はじめに
ローカルの SQL Server だけで「DWHっぽい」データモデルを触ってみたいときに、さっと使えるサンプルがあると便利です。(たまに、Microsoft Fabric の Lakehouse や Warehouse を検証するときに、SQL Server からデータベースをコピーしたいとき、これらのダミーデータがあると良いかもしれませんね)
ここでは、以下のようなミニ DWH を一括で作る SQL スクリプトを遊んでみようと思います。
- データベース:
SalesStarDW - スキーマ:典型的な スター・スキーマ
- 日付ディメンション(
DimDate) - 顧客ディメンション(
DimCustomer) - 商品ディメンション(
DimProduct) - 店舗ディメンション(
DimStore) - 営業ディメンション(
DimSalesperson) - 売上ファクト(
FactSales、計算列SalesAmount付き)
- 日付ディメンション(
- データ:
- 日付:2020-01-01〜2024-12-31
- 各ディメンション:30件ずつ
- ファクト:ランダムに 1,000 行生成
前半:概要と簡単な遊び方
後半:スクリプト全文
という構成にしています。
何が作られるか(ざっくり解説)
ディメンションテーブル
-
DimDate-
DateValue(自然キー)、DayOfWeekName、MonthName、CalendarYear、IsWeekendなど - 日付分析(年・月・曜日・平日/週末)がしやすい構造
-
-
DimCustomer-
CustomerSegment(Retail / SMB / Enterprise) -
City、Country、SignupDate、IsActiveなど
-
-
DimProduct-
Brand、Category、SubCategory -
UnitPrice(標準単価)、IsActive
-
-
DimStore-
StoreType(Retail / Outlet / Online) -
City、Region、Country、OpenDate、IsActive
-
-
DimSalesperson-
Title(Sales Rep / Senior Sales Rep / Sales Manager) -
Region、HireDate、IsActive
-
ファクトテーブル
FactSales は、典型的な売上ファクトテーブルです。
- 外部キー:
DateKey、CustomerKey、ProductKey、StoreKey、SalespersonKey - 明細情報:
OrderNumber、OrderLineNumber、Quantity、UnitPrice、DiscountAmount - 計算列:
SalesAmount(Quantity * UnitPrice - DiscountAmount)
計算列 SalesAmount は PERSISTED なので、クエリ時に毎回式を書かなくてもそのまま合計を取ることができます。
どうやって遊ぶか(最低限のステップ)
1. スクリプトを実行する
SQL Server Management Studio (SSMS) や Azure Data Studio などで、後半の「サンプル SQL コード全体」をそのまま実行します。
^^^^
• [記述問題 1] 提示文によると、FactSales の計算列 SalesAmount はどのような式で求められますか。
• [記述問題 2] SQL Server のサンプル DWH を扱った提示文を、最後の文の後から書き継いでください。

スクリーンショットとページの位置指定記録:
^^^^
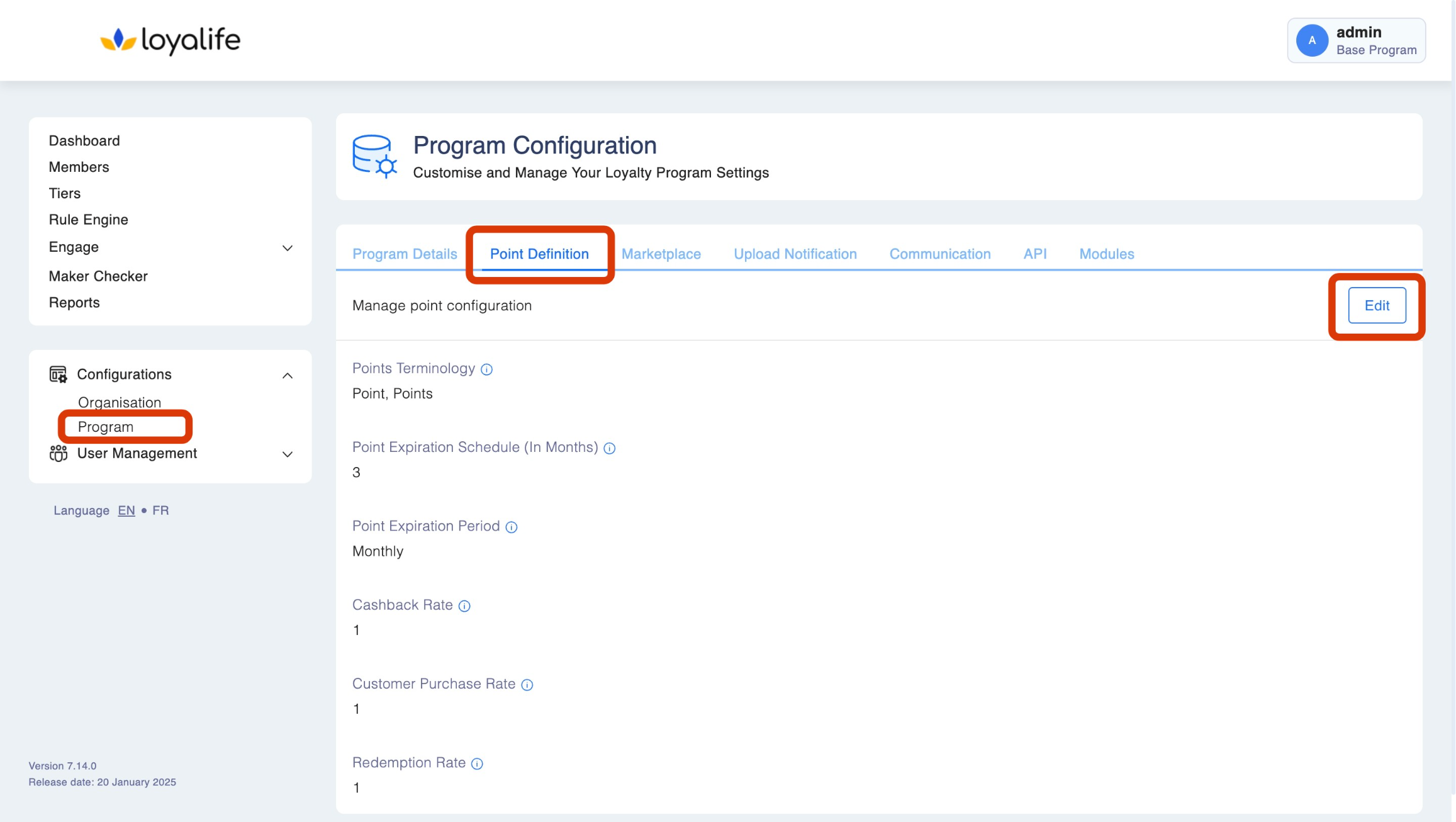Screen dimensions: 1456x822
Task: Click the User Management people icon
Action: [59, 453]
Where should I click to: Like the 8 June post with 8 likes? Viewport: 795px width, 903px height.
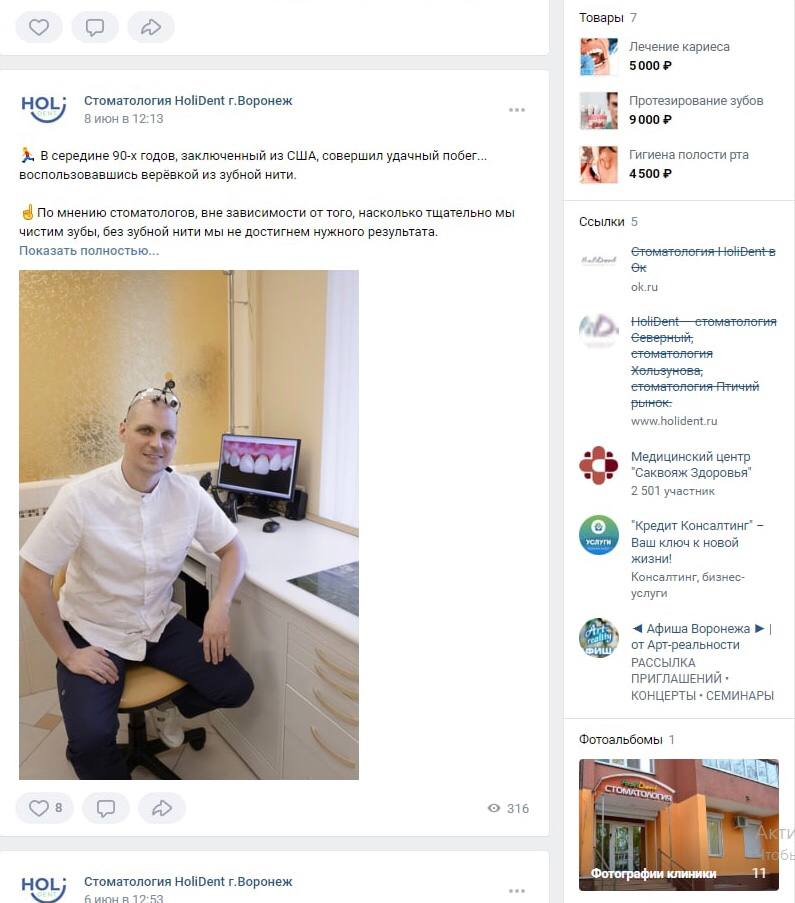point(44,808)
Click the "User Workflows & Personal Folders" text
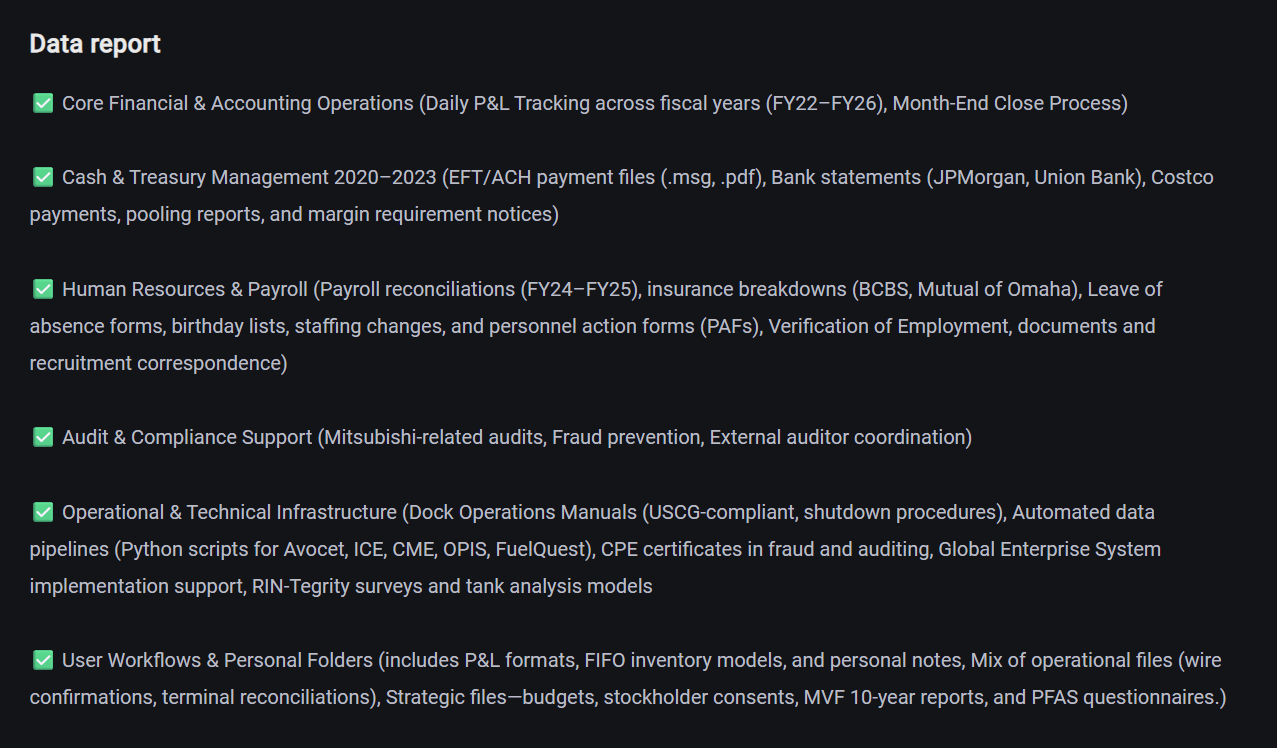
^^^^
• [解答 1] Quantity * UnitPrice - DiscountAmount です。

• [解答 2]
-
SalesStarDWデータベースが作成される - 既存のテーブルがあれば DROP される
- ディメンションとファクトが作成され、データが投入される
2. 行数の確認
本当に 1,000 行入っているか確認します。
USE SalesStarDW;
GO
SELECT COUNT(*) AS FactSalesRowCount
FROM dbo.FactSales;
3. 売上明細のサンプルを確認
ディメンションを JOIN して、どんなデータが入っているか簡単に確認します。
SELECT TOP 5
f.SalesKey,
d.DateValue,
c.FullName AS CustomerName,
p.ProductName,
st.StoreName,
sp.FullName AS SalespersonName,
f.Quantity,
f.UnitPrice,
f.DiscountAmount,
f.SalesAmount
FROM dbo.FactSales f
JOIN dbo.DimDate d ON f.DateKey = d.DateKey
JOIN dbo.DimCustomer c ON f.CustomerKey = c.CustomerKey
JOIN dbo.DimProduct p ON f.ProductKey = p.ProductKey
JOIN dbo.DimStore st ON f.StoreKey = st.StoreKey
JOIN dbo.DimSalesperson sp ON f.SalespersonKey = sp.SalespersonKey;
4. 年別・国別の売上を集計してみる
簡単な集計クエリで、スター・スキーマの感覚を掴めます。
SELECT
d.CalendarYear,
st.Country,
SUM(f.SalesAmount) AS TotalSales,
COUNT(*) AS LineCount
FROM dbo.FactSales f
JOIN dbo.DimDate d ON f.DateKey = d.DateKey
JOIN dbo.DimStore st ON f.StoreKey = st.StoreKey
GROUP BY d.CalendarYear, st.Country
ORDER BY d.CalendarYear, st.Country;
実行例
サンプル SQL コード全体
以下が、今回利用しているスクリプト全文です。
そのまま貼り付けて実行すれば、SalesStarDW ミニ DWH が作成されます。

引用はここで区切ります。